Tim’s clear understanding of his dialogue with the station was that he would not fit in and that he should begin to circulate his resume. In other words, keep an eye on what other baseball jobs are out there. It gave Tim a head-start. The Dodgers were planning changes with their on-air personnel and it was announced this week that Neverett is joining the club’s broadcast team.

All Kennedy would say about Neverett is, “We have a good relationship with Tim and wish him all the best. They (WEEI and Tim) were unable to work out a deal.” Neverett did Sox games with veteran Joe Castiglione for three years and the duo was embraced by fans in New England.

While no one is saying anything overtly, there’s a sense that the station and perhaps the club is thinking long term, looking for a fresh voice who can succeed Castiglione, 71, when he retires. Castiglione’s voice has been wafting from car speakers and New England picnic sites for four decades. He’s been part of the Sox broadcasts since 1983 when he joined Ken Coleman in the team’s hallowed booth. In 1992, Castiglione was promoted to the lead role.

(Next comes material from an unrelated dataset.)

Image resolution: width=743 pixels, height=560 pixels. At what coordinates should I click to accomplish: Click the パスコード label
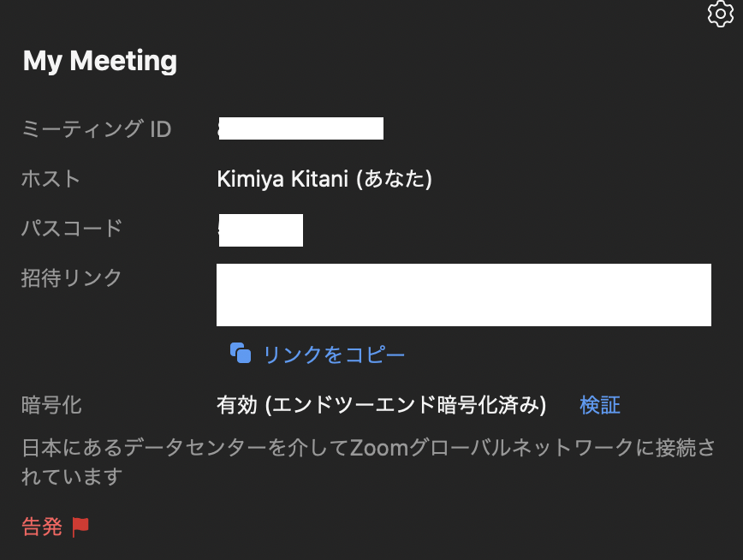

In other words, Joe is an institution in Boston. His laid-back style, friendly demeanor and unhurried broadcasts are part of the area’s baseball tapestry. Next season will be his 36th with the club. He’s still hale and has a spring to his delivery. I’m not sure he’s thinking retirement yet.

“Things are wide open,” Kennedy said. ”I know that there’s been lots of talk about the announcers and the format going forward. We’re keeping an eye on it. WEEI might present a three-man booth to us, different talent, different features or a slightly different format. Yes, the station might want to appeal to a newer and broader audience but I can assure you that they keep us in the loop and that the game will remain first. It won’t be a talk show.”

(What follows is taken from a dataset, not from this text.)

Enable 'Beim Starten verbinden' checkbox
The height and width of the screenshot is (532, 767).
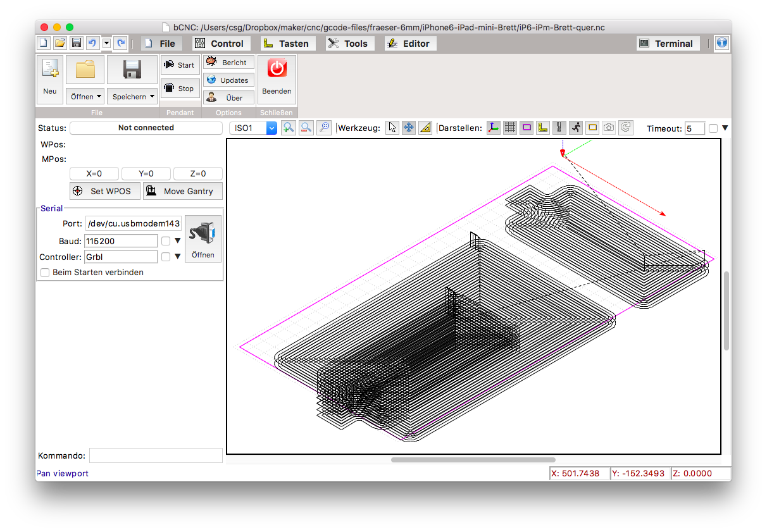click(x=45, y=273)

The station occasionally produces edgy programming and will likely want to spice up the game presentation uniformly. But balancing those goals is a difficult challenge, given the comfortable sound that Castiglione brings to the booth, the tradition of Sox fans and the emphasis the team is insisting that the station maintain; play-by-play of the ballgame on the field.

There’s been a groundswell of protest since word surfaced this month (by Chad Finn in the Boston Globe) that WEEI wants to do some major surgery on the way it presents Sox broadcasts. So while changes will likely take place, one or two new announcers, the station and team are walking a fine line.

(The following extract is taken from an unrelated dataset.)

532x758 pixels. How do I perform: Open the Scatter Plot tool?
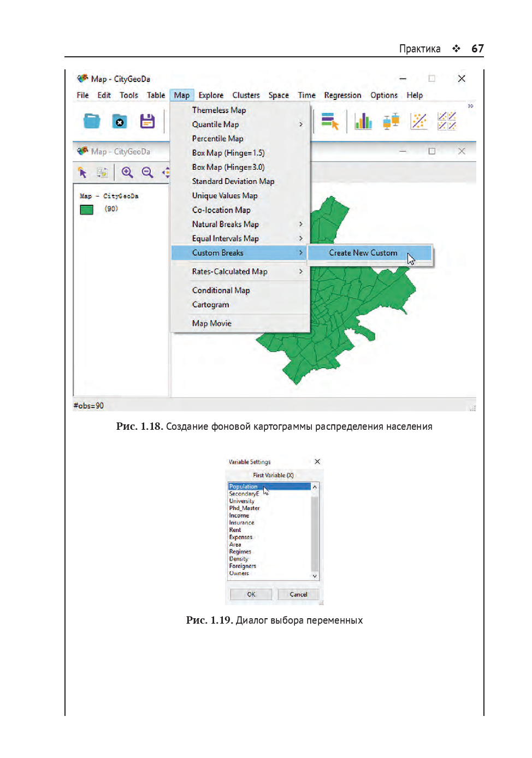[x=419, y=121]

If the goal is to attract younger listeners, I hope that WEEI uses its good sense. Accept the empirical; the imperatives of reality. Don’t canonize a younger age cell that’s lost to baseball radio forever and betray your dedicated older listeners. Young people don’t generally listen to sports talk and they aren’t likely to tune in to a baseball game corrupted by references to pop culture or comments that are arcane to the preponderance of your audience.

Kennedy knows it best. It’s an older demo sell, generally men 25-54, if not older.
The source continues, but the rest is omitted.